The technical signature
The Shevchenko fight pattern at peak was textbook:
- Lead-leg kicks: front kicks, push kicks, and side kicks that controlled range and accumulated body damage.
- Counter striking: rear-hand counters thrown off opponent's commitment to a combination.
- Spinning attacks: the spinning back-fist that KO'd Jessica Eye, the spinning elbows from clinch range.
- Clinch work: Thai plum knee strikes and elbow finishes from collar-tie positions.
- Wrestling defense: 75%+ takedown defense at championship level, with frame-and-circle defenses against takedown attempts.
The Amanda Nunes rivalry
The Shevchenko-Nunes bouts (UFC Fight Night 47 in March 2016, UFC 215 in September 2017) were the most-debated outcomes in women's MMA history. Shevchenko lost both by decision — but the first bout was a split decision and the second was a unanimous decision (48-47 × 3) that many observers viewed as a robbery.

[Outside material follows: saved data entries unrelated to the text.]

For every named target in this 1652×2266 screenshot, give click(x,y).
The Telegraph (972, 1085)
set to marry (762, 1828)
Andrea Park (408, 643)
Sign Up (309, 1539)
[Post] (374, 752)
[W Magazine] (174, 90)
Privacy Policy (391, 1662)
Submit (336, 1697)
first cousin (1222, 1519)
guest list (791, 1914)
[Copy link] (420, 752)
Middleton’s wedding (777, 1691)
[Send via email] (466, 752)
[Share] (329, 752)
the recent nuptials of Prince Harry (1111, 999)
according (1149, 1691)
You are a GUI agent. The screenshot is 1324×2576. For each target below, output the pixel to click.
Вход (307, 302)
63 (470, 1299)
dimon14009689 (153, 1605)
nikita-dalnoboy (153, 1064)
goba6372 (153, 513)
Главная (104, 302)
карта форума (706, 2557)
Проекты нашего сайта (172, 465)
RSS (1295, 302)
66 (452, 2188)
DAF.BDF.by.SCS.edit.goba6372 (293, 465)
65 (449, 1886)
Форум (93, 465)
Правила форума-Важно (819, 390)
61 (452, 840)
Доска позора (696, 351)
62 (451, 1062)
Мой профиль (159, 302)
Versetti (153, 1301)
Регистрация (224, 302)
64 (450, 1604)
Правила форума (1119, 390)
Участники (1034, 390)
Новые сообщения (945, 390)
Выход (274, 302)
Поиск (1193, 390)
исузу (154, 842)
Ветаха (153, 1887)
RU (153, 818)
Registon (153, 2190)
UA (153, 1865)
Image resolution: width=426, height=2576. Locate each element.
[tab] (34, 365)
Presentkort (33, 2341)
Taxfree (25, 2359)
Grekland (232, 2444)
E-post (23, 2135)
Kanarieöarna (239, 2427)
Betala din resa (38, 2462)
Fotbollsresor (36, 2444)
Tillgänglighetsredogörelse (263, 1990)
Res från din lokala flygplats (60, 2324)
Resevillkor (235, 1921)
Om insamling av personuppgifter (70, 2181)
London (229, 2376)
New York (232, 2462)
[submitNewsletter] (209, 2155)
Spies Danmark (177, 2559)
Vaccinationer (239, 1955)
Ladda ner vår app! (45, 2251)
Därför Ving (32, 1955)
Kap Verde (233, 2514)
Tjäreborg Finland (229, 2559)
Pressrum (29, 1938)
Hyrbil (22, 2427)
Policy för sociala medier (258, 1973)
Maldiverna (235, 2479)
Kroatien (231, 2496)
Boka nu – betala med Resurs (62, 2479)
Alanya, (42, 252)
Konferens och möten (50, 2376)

The two losses to Nunes are the structural limit on Shevchenko's case for the women's pound-for-pound top tier. Without those bouts, she's a clear #1 women's all-time fighter; with them, the comparison is closer.
The Alexa Grasso trilogy
The 2023 loss to Alexa Grasso at UFC 285 (submission via rear-naked choke in round 4) was Shevchenko's title-losing performance. Grasso's pressure-and-conditioning game produced the unexpected late-round finish — Shevchenko had been ahead on the scorecards through round 3.
The Noche UFC rematch in September 2023 ended in a majority draw (47-47, 47-47, 47-48 Grasso) — a result that left the title with Grasso and produced the third bout at UFC 306. Shevchenko regained the title at UFC 306 by unanimous decision (49-46, 49-46, 49-46).
The Manon Fiorot defense
The 2025 UFC on ABC 9 bout against Manon Fiorot was Shevchenko's first defense since recapturing the title. Fiorot — undefeated entering the bout — was the consensus next-generation flyweight contender. Shevchenko won by unanimous decision (49-46, 49-46, 49-46), demonstrating that her technical striking still operated at championship pace at age 37.
The legacy
Shevchenko's case for the women's all-time elite is the seven-defense title reign, the Muay Thai foundation, and the technical striking signature. The Nunes losses are the structural ceiling, but the body of work outside those two bouts is the strongest single-division case in women's MMA history.
Her case for the cleanest fundamental striking in women's MMA history is uncontested — every modern women's striker is working from the Shevchenko template.